- **Available data**:
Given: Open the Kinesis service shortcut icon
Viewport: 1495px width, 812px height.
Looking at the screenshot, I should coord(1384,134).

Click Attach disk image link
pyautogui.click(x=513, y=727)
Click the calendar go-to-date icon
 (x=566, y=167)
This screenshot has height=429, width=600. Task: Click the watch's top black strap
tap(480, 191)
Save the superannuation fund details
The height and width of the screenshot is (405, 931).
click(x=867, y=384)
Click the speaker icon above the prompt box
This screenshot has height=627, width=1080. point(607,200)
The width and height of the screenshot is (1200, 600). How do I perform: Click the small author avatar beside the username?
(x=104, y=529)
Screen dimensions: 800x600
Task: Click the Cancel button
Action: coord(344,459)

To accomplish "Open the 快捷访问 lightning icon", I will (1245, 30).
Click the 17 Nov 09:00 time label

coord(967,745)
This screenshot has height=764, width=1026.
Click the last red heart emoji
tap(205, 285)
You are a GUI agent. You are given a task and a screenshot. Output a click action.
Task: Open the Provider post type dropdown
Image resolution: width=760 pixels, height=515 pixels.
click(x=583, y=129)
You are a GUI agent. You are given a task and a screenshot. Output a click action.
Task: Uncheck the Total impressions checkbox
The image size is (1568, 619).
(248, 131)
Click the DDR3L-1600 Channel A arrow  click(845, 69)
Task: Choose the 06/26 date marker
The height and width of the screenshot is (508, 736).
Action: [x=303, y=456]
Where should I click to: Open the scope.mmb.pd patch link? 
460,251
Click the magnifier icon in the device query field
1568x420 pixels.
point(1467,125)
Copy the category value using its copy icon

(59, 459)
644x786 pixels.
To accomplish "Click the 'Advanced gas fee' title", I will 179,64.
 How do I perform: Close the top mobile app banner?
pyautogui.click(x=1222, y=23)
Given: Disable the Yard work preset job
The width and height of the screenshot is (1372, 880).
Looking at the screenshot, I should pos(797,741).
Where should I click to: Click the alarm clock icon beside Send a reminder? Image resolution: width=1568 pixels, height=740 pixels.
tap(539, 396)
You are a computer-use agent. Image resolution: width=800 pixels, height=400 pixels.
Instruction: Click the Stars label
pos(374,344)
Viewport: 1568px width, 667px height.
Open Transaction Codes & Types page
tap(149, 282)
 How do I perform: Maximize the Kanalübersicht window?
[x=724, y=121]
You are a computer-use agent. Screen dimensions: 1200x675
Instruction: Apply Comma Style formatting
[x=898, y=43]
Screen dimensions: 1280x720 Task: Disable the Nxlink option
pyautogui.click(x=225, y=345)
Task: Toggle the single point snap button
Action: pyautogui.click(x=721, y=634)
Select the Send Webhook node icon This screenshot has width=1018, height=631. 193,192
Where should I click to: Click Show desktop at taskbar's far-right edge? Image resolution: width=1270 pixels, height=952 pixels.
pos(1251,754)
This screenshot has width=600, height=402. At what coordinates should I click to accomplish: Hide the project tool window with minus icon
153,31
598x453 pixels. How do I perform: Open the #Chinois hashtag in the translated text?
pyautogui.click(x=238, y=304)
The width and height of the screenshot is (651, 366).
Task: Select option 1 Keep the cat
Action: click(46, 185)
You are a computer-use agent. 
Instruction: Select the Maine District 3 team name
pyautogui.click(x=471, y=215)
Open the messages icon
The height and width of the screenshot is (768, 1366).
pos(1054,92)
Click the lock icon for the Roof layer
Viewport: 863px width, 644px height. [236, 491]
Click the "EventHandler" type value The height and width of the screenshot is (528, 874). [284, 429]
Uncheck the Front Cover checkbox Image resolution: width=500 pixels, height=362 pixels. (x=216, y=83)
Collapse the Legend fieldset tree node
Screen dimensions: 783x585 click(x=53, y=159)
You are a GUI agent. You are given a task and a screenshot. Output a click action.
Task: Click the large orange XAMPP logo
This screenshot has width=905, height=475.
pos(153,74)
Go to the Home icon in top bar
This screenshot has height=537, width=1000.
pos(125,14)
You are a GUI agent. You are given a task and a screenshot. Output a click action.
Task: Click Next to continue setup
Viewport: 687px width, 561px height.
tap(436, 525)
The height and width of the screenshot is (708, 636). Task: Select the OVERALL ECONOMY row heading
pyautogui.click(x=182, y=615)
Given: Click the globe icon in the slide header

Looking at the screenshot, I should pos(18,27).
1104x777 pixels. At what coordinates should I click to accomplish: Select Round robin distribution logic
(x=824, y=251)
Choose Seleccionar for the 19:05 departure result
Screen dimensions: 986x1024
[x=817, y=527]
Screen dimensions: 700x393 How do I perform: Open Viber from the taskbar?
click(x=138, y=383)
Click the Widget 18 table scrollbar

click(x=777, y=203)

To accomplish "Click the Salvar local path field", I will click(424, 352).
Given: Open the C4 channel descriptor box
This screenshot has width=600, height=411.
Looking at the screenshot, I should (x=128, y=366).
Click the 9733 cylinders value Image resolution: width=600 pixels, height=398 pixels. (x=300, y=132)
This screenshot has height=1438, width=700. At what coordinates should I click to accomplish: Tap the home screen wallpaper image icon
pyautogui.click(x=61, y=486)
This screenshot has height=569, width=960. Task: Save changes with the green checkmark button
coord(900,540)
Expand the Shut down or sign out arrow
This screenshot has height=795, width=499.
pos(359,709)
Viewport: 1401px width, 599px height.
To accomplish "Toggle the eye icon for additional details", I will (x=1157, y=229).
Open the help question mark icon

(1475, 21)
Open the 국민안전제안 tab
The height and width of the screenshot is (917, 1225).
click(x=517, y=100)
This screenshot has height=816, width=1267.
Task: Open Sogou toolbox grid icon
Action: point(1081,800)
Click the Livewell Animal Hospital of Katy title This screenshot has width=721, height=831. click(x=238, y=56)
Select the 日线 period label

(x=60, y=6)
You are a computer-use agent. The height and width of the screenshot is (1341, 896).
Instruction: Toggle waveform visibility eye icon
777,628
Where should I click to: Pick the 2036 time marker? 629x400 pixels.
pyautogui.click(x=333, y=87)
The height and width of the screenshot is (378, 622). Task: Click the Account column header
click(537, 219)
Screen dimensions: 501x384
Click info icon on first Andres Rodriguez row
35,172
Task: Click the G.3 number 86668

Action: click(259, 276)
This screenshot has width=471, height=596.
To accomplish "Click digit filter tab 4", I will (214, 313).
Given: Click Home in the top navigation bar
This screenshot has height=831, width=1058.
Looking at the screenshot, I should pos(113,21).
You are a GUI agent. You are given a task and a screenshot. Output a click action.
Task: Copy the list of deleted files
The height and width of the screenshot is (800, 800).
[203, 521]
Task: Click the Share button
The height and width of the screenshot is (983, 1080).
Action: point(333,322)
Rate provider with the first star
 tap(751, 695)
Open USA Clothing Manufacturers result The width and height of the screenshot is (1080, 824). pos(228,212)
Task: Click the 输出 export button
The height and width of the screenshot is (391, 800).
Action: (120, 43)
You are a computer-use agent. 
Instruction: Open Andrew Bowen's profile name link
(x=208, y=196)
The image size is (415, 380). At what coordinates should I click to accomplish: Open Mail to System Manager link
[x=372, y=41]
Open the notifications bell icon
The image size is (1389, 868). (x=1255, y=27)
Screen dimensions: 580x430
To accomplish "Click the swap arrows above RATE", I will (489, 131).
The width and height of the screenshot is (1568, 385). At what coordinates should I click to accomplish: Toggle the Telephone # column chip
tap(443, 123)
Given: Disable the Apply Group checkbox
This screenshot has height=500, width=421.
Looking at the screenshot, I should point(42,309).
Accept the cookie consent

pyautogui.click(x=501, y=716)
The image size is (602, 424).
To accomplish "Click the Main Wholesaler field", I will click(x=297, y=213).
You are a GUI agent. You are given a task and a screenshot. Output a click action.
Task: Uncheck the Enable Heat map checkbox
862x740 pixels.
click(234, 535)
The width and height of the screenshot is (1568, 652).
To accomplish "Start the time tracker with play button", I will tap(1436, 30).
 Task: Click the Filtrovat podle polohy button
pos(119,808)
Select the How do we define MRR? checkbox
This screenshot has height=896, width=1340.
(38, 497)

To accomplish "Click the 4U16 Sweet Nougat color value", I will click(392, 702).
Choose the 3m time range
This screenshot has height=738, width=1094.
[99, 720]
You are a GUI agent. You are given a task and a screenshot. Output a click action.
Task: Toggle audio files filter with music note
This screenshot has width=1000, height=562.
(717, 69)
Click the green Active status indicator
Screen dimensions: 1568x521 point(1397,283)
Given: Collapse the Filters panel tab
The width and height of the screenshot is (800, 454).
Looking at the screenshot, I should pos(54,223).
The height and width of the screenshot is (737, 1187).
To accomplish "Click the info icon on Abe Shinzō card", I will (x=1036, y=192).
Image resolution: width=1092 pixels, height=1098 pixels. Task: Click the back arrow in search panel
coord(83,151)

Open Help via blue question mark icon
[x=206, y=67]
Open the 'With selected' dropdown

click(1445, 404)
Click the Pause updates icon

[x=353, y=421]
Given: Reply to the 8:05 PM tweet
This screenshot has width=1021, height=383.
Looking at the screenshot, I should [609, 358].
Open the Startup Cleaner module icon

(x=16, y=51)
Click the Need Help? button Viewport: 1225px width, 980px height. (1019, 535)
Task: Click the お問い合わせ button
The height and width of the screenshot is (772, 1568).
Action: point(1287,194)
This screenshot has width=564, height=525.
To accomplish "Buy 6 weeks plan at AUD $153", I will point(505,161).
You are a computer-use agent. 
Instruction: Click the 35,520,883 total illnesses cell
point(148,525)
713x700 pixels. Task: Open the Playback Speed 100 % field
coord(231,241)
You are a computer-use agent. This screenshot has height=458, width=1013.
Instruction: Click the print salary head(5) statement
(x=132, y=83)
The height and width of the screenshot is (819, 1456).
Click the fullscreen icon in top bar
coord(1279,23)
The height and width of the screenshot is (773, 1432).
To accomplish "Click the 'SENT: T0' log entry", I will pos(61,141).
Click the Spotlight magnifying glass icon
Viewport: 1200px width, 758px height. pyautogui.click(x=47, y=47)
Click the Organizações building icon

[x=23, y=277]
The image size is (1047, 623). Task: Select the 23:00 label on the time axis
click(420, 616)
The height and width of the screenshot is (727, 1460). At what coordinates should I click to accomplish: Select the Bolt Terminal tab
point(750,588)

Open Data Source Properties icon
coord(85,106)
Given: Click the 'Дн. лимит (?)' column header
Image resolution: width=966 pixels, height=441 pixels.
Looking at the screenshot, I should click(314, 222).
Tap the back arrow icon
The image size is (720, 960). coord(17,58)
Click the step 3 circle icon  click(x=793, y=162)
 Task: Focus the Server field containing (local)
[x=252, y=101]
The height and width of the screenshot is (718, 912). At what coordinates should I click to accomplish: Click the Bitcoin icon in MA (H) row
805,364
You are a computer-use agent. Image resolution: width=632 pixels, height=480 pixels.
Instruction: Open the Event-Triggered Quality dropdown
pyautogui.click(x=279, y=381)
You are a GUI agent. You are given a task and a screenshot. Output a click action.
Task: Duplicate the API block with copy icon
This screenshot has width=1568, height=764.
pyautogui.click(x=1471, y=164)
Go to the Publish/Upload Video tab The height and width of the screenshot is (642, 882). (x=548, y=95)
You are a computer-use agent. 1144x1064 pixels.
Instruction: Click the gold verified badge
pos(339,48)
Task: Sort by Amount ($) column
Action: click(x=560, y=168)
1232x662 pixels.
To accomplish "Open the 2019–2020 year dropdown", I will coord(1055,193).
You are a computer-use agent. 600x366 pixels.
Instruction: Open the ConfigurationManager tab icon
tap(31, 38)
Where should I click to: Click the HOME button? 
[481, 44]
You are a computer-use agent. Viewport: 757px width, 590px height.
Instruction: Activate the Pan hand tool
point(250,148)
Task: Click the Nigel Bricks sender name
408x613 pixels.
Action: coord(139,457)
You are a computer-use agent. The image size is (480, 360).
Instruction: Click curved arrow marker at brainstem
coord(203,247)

- **Your assignment**:
Using the records above, restate word for word the lines from the one with "The image size is (1047, 623)." through the one with "You are a computer-use agent. Viewport: 757px", both included.

- **Result of this exercise**:
The image size is (1047, 623). Task: Select the 23:00 label on the time axis
click(420, 616)
The height and width of the screenshot is (727, 1460). At what coordinates should I click to accomplish: Select the Bolt Terminal tab
point(750,588)

Open Data Source Properties icon
coord(85,106)
Given: Click the 'Дн. лимит (?)' column header
Image resolution: width=966 pixels, height=441 pixels.
Looking at the screenshot, I should click(314, 222).
Tap the back arrow icon
The image size is (720, 960). coord(17,58)
Click the step 3 circle icon  click(x=793, y=162)
 Task: Focus the Server field containing (local)
[x=252, y=101]
The height and width of the screenshot is (718, 912). At what coordinates should I click to accomplish: Click the Bitcoin icon in MA (H) row
805,364
You are a computer-use agent. Image resolution: width=632 pixels, height=480 pixels.
Instruction: Open the Event-Triggered Quality dropdown
pyautogui.click(x=279, y=381)
You are a GUI agent. You are given a task and a screenshot. Output a click action.
Task: Duplicate the API block with copy icon
This screenshot has width=1568, height=764.
pyautogui.click(x=1471, y=164)
Go to the Publish/Upload Video tab The height and width of the screenshot is (642, 882). (x=548, y=95)
You are a computer-use agent. 1144x1064 pixels.
Instruction: Click the gold verified badge
pos(339,48)
Task: Sort by Amount ($) column
Action: click(x=560, y=168)
1232x662 pixels.
To accomplish "Open the 2019–2020 year dropdown", I will coord(1055,193).
You are a computer-use agent. 600x366 pixels.
Instruction: Open the ConfigurationManager tab icon
tap(31, 38)
Where should I click to: Click the HOME button? 
[481, 44]
You are a computer-use agent. Viewport: 757px width, 590px height.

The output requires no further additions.